Streets of Detroit, 1910
Detroit 1910. Where are the horses?

Not fanciful when you consider expensive automobiles now sit idle, on average, 20 hours a day and electric vehicles are price competitive, especially when you factor in maintenance. Just before going to press, Common Ground had a conversation with Guy Dauncey, an author – his latest book is Journey to the Future: A Better World Is Possible – and activist. Dauncey has developed a positive vision of a sustainable future and he is translating that vision into action. “Guess how many people in the Lower Mainland have joined the handful of car-sharing opportunities?” he asked. “The answer is 120,000!”

Dauncey had another question: “What if BC and Canada – like Norway – had governments that not only subsidized the purchase of electric vehicles, but also provided HOV lane access, free parking and free charging (from street light lampposts)?”

Our economy no longer provides what most of us, unlike Christy Clark, consider real, good jobs. Fighting climate change supports families, sustains communities and provides a more equitable distribution of wealth, which our current economy no longer provides.

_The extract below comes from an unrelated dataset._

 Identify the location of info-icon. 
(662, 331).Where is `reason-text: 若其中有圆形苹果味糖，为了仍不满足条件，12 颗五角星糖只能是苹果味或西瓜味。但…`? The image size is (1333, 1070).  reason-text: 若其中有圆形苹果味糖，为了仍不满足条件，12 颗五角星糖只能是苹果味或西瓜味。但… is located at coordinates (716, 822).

In his most recent book, Just Cool It!, David Suzuki (co-author Ian Hanington) writes, “The economy is a human invention, a tool that can be changed when it no longer suits our needs. The environment is the very air, water, land and diversity of plant and animal life we cannot live without. Why not work to build a healthy prosperous economy that protects things?”

Drawing on new innovations such as grid power systems, biochar soil technologies and algae-based biofuels, the authors outline practical, forward-thinking solutions for not only resolving the climate crisis, but also to create more meaningful work to directly benefit more people. All that is missing is that people demand change and action, as they apparently have just done in BC. When finally this happens, the results will be monumental.

When looking for a new job, start by changing your mindset and searching for something society needs. And think disruptive. In the aftermath of the provincial election, it’s past time to demand that elected public servants not only take big money out of a reformed electoral process, but that they also take disruptive action in order to catch up and build a better, re-imagined, BC.

Bruce Mason is a Vancouver and Gabriola Island-based banjo player, gardener, writer and author of Our Clinic.

Lead photo: Inside a wind turbine factory.